THE RECORDS:

________________________

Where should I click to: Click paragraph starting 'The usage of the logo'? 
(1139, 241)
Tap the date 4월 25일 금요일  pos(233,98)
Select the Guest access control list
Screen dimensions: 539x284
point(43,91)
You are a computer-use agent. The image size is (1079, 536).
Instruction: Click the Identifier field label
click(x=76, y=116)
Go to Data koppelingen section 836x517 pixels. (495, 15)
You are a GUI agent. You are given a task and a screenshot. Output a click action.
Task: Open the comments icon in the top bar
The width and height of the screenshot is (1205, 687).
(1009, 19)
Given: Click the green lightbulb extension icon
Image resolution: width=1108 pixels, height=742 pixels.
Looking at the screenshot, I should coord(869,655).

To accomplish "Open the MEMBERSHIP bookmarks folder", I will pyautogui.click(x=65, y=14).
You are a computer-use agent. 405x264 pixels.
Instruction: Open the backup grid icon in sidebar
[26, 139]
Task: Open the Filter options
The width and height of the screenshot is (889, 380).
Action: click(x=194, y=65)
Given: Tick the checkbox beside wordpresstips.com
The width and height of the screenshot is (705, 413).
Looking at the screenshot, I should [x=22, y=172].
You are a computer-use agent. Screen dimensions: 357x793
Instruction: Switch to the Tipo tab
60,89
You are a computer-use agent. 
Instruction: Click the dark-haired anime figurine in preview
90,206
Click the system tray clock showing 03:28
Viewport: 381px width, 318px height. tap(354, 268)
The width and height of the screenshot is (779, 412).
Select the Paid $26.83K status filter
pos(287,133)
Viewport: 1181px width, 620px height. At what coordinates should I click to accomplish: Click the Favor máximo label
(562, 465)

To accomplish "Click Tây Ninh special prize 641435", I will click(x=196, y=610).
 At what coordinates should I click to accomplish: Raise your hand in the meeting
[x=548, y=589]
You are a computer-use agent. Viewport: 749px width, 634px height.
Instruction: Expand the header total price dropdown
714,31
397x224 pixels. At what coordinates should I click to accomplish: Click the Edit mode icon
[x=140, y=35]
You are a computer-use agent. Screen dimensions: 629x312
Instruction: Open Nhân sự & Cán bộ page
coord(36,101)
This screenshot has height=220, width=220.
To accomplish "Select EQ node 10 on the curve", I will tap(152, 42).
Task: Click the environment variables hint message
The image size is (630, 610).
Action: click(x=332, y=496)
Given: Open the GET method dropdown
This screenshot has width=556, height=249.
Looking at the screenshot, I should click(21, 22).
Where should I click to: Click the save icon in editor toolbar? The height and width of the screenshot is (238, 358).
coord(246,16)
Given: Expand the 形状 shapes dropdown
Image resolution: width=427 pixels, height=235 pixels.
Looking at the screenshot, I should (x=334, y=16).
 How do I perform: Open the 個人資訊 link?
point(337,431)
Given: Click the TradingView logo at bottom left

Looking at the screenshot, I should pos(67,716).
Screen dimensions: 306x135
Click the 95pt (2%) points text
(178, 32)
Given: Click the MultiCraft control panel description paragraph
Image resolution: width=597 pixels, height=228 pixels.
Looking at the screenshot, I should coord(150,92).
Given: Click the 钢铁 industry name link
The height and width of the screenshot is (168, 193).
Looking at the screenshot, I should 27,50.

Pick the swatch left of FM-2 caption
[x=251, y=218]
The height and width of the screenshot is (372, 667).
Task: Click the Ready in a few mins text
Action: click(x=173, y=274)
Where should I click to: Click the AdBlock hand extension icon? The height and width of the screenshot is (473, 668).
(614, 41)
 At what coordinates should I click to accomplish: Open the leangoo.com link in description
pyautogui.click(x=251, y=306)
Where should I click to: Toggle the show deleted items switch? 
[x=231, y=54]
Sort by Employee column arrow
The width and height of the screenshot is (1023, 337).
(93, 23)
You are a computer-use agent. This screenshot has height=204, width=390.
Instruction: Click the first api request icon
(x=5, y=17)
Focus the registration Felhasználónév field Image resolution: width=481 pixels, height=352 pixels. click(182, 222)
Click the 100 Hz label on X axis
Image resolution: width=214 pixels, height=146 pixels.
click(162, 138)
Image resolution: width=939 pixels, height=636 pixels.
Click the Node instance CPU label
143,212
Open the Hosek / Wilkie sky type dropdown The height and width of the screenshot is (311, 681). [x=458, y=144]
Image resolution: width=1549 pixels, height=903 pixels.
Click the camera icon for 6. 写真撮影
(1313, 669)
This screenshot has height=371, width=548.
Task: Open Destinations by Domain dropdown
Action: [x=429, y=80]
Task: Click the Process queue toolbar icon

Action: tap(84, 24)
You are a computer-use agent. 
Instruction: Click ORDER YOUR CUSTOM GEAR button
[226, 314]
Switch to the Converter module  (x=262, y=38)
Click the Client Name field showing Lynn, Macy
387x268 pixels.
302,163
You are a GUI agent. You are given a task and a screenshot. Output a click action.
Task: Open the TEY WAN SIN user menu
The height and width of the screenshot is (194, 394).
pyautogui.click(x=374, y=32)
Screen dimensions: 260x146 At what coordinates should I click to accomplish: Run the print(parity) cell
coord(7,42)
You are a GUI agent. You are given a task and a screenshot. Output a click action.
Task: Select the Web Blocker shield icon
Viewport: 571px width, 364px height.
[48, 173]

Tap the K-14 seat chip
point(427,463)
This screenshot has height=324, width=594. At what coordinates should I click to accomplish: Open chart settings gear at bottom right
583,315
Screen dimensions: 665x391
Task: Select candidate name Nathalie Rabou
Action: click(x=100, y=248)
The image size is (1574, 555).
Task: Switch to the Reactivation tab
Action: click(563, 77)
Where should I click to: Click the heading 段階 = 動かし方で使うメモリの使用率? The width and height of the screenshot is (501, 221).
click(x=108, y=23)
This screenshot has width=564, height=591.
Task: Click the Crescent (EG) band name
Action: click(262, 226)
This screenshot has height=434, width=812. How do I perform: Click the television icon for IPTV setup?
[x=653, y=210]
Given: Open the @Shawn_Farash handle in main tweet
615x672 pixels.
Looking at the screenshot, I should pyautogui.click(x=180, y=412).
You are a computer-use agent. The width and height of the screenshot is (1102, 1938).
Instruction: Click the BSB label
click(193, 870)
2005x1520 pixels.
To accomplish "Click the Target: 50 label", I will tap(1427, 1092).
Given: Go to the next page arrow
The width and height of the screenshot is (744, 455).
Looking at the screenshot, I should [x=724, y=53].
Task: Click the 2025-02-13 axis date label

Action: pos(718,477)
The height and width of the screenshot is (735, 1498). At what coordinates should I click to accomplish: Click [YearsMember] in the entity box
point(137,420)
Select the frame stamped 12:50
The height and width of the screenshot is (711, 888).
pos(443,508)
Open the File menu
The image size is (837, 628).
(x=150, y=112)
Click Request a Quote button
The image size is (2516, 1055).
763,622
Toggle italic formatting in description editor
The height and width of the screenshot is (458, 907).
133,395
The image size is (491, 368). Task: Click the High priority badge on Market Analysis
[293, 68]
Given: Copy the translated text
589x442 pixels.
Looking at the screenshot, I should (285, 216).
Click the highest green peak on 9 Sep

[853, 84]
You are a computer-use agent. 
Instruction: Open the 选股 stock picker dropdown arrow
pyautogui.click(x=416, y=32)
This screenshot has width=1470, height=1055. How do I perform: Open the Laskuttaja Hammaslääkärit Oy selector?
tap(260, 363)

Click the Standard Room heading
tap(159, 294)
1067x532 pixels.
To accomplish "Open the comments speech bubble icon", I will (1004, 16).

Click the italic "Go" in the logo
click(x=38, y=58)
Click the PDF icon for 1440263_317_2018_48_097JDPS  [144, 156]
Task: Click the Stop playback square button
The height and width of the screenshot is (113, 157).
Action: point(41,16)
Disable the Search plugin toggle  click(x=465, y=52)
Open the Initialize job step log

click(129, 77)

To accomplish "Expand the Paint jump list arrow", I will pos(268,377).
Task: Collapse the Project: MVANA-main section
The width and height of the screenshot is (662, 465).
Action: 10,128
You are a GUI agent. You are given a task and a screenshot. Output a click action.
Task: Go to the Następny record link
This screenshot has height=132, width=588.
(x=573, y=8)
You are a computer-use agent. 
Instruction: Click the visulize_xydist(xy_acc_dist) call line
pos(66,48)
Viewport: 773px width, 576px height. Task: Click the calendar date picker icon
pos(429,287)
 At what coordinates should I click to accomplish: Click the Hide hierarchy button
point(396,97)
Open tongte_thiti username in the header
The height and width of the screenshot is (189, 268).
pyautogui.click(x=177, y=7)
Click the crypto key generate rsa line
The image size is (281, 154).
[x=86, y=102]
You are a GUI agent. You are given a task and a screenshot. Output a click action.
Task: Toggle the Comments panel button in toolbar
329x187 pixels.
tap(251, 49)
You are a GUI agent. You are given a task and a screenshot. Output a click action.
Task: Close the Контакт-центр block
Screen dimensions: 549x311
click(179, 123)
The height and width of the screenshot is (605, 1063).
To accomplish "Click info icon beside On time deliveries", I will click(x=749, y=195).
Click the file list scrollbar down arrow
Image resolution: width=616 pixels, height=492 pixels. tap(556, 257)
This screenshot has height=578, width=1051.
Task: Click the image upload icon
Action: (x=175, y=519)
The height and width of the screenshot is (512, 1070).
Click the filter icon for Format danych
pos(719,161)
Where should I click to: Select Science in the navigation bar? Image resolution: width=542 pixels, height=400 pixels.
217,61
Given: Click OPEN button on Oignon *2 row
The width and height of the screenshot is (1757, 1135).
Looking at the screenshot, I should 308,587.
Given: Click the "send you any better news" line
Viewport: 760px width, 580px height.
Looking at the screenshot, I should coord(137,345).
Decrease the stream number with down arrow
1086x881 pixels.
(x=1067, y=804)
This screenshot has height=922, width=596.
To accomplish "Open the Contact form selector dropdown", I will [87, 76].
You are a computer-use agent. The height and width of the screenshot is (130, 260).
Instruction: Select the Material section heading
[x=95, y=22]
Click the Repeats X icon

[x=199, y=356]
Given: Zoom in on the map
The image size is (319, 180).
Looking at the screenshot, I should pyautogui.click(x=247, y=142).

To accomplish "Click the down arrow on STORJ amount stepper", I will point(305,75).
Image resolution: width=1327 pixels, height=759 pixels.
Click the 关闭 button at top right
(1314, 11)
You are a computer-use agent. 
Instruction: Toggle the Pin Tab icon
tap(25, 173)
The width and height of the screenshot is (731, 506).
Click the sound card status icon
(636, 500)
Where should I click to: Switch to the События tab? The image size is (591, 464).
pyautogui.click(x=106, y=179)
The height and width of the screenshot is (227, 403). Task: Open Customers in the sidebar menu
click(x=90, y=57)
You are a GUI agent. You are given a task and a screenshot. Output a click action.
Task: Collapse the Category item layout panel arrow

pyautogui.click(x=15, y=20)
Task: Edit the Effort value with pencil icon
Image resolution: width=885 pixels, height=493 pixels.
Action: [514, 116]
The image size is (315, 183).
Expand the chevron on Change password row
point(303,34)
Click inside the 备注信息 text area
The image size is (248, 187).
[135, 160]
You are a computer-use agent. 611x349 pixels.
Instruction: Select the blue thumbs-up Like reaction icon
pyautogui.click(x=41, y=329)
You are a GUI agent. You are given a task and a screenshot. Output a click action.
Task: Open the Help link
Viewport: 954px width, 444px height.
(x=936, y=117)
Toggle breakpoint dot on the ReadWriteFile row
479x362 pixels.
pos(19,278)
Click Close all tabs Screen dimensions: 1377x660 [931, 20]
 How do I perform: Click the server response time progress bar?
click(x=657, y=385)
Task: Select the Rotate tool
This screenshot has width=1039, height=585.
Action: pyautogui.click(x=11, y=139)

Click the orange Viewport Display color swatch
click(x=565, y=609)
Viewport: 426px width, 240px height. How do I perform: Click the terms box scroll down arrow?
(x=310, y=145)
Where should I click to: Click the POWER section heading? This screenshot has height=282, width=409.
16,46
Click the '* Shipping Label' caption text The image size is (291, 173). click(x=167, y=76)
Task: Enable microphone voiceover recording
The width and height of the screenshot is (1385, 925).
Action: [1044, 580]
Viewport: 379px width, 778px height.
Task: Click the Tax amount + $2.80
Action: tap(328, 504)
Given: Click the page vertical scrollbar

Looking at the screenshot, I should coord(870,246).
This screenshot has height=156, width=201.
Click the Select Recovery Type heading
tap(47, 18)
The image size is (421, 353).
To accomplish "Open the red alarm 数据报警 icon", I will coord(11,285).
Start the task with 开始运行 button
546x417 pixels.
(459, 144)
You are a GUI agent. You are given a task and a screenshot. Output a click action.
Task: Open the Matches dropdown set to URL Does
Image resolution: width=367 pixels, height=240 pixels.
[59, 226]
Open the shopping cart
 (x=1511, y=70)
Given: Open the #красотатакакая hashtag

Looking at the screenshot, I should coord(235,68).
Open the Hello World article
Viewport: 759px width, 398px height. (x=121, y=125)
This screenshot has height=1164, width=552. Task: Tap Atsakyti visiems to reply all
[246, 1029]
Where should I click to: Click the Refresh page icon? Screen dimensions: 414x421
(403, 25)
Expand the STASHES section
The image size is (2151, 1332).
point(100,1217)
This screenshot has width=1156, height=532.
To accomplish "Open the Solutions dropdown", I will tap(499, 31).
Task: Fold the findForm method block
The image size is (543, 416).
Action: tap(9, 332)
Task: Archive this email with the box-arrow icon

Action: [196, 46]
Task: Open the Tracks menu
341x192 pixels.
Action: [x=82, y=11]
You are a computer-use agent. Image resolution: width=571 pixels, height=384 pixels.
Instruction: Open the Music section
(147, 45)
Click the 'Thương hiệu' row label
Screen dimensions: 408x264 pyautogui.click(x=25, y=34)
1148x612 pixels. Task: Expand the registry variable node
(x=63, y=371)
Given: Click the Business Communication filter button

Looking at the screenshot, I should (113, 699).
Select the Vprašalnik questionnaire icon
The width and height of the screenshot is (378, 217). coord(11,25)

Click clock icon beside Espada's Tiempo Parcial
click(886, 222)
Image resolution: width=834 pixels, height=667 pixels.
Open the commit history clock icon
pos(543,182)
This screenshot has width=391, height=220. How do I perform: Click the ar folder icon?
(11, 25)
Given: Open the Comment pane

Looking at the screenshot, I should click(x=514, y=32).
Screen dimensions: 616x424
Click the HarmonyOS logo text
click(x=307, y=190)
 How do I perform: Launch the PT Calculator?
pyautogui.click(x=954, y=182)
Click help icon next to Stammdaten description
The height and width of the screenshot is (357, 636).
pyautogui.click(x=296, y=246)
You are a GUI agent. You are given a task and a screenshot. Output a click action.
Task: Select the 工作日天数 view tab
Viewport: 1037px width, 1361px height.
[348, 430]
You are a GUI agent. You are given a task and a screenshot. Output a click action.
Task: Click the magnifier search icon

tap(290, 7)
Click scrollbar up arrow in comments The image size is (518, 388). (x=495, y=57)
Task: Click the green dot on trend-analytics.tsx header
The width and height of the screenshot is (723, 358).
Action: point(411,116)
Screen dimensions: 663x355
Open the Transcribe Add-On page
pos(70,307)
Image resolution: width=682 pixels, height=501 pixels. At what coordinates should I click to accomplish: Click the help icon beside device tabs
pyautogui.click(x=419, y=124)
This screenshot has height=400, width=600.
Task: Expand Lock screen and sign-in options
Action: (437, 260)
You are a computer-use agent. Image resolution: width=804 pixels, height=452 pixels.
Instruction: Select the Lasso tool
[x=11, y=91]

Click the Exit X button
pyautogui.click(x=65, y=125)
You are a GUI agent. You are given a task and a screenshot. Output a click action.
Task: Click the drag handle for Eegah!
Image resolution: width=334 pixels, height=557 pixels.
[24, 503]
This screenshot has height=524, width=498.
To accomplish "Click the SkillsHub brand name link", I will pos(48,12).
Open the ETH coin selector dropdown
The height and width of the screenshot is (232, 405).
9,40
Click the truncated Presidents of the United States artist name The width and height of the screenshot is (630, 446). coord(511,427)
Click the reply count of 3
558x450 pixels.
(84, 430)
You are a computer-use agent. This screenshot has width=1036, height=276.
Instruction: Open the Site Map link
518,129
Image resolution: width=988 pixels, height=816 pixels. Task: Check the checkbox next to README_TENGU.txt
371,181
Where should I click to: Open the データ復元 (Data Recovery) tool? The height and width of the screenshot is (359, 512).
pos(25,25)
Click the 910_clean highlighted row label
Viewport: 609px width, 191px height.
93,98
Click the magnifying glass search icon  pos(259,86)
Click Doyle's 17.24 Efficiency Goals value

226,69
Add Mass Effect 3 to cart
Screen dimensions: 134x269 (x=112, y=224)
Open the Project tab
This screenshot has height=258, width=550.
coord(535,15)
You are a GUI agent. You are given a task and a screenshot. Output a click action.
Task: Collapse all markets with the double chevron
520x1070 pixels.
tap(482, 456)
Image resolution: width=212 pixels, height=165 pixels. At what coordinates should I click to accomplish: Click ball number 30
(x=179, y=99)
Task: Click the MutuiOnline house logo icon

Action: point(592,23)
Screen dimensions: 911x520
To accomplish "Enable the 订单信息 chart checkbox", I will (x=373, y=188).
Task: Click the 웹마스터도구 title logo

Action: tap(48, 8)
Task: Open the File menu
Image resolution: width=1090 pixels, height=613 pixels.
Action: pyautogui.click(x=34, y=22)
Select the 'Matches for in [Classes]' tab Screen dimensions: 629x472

________________________

INSTRUCTIONS TO FOLLOW:
Please render the data above, from the line with "Task: Click the MutuiOnline house logo icon" up to and including the line with "Action: tap(48, 8)", as a Markdown table with the columns Row and Line. Give each non-blank line its own numbered row and leave out blank lines.

REPLY:
| Row | Line |
|---|---|
| 1 | Task: Click the MutuiOnline house logo icon |
| 2 | Action: point(592,23) |
| 3 | Screen dimensions: 911x520 |
| 4 | To accomplish "Enable the 订单信息 chart checkbox", I will (x=373, y=188). |
| 5 | Task: Click the 웹마스터도구 title logo |
| 6 | Action: tap(48, 8) |